##### Entries provided
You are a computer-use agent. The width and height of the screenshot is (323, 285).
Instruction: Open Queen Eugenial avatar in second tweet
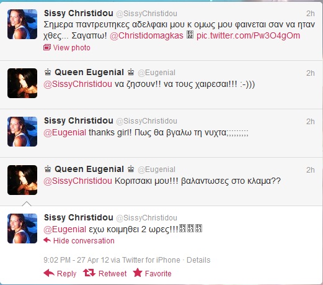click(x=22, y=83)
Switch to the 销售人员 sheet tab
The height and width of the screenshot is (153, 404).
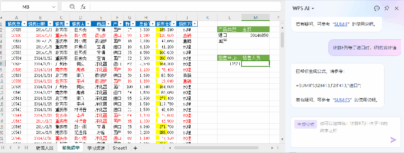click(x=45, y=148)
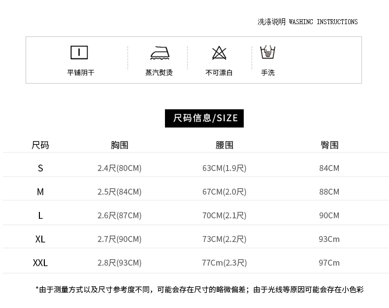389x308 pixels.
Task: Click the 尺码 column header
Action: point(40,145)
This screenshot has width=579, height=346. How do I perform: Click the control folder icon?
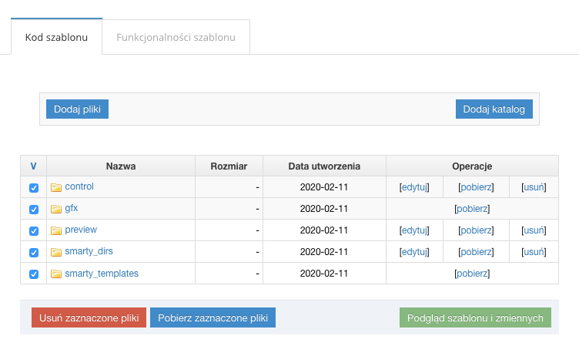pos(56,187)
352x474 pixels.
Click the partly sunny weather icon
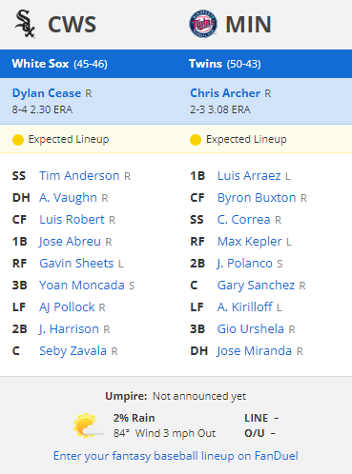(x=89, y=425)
##########
##### Entries provided
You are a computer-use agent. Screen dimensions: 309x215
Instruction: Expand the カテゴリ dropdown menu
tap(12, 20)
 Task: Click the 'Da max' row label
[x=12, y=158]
##########
##### Entries provided
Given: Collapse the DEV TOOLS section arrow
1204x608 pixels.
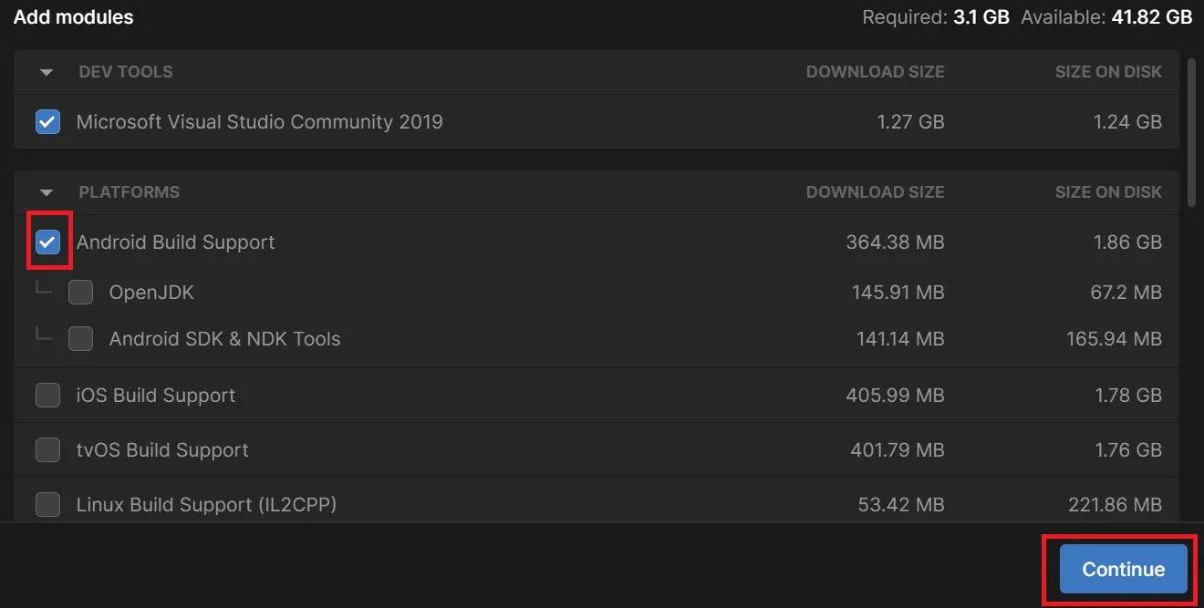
##########
Assignment. The lines you return should be those above that contain the word "computer", every one of them.

Task response.
You are a computer-use agent. The width and height of the screenshot is (323, 285).
You are a computer-use agent. Screen dimensions: 309x215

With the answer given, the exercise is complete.